Structurally, the right lung experienced more severe structural scores (average combined abnormality score of 5.9±4.4) than the left lung (3.9±3.8, P < 0.01). Additionally, the upper lobes displayed more severe structural disease (4.1±3.4) than the middle lobe/lingula (2.8±2.7, P < 0.01) and lower lobes (3.0±2.9, P < 0.01), in agreement with previous CT findings [4,29]. Notably, lobes with mucus plugs were strongly correlation with the occurrence of bronchiectasis and/or bronchial wall thickening. Eighty-nine percent of lobes with mucus plugging also exhibited more permanent structural airway changes, while only 37% of lobes lacking mucus plugging exhibited the bronchial abnormalities. This results in an odds ratio of 12.9 for more permanent airway structural changes given mucus plugging is visibly present in the same lobe (confidence interval = 4.3–39.0; P<0.0001).

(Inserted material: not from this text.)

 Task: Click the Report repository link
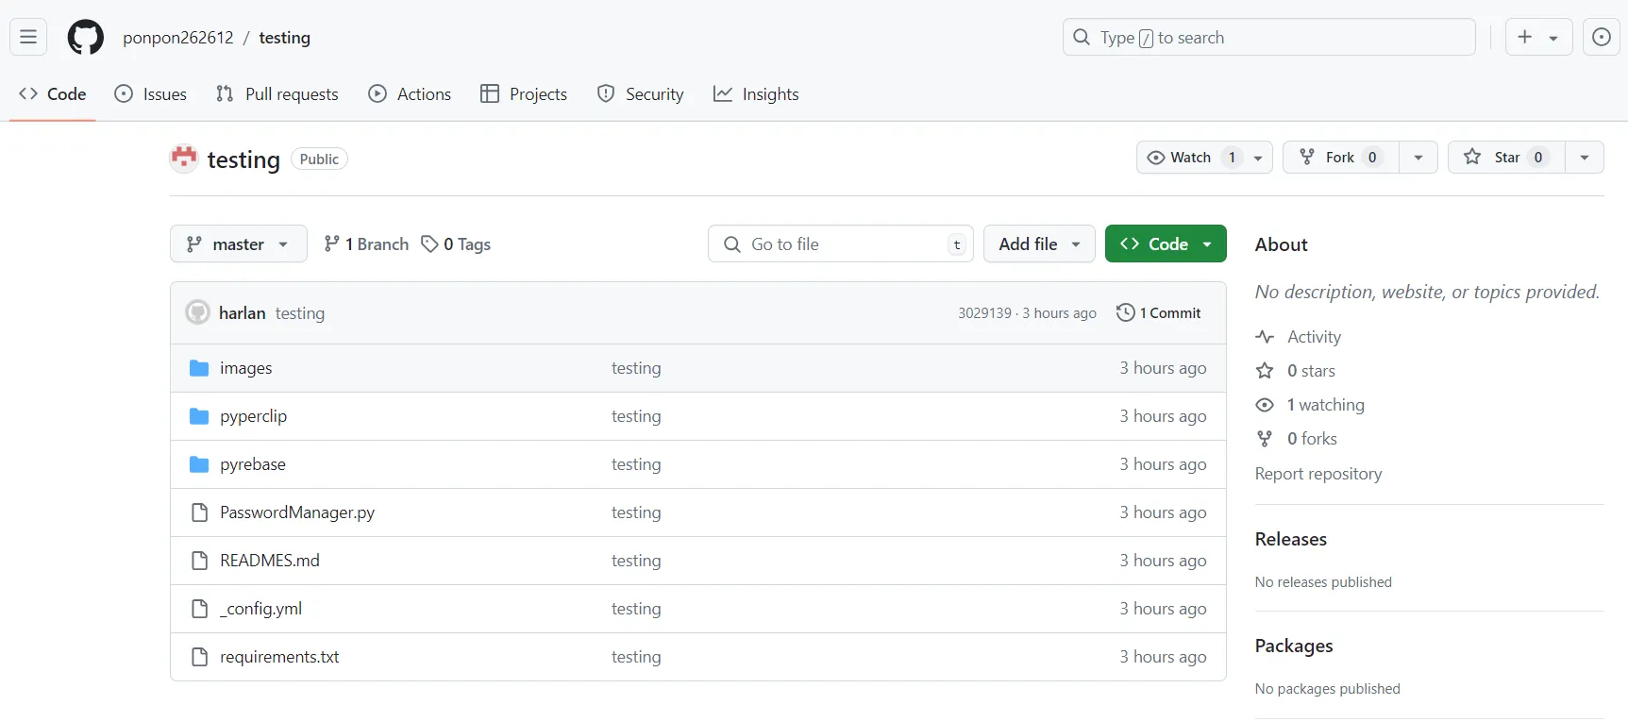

Significant correlations between the functional measures (Table S3) were found (all P < 0.003). Variance between FEV1 z-score, FEF25–75 z-score, and FEV1/FVC z-score was minimal (R2 > 0.5) as was the same for LCI2.5 and VDP. However, correlations between spirometry and the newer functional measures all had an R2 below 0.5.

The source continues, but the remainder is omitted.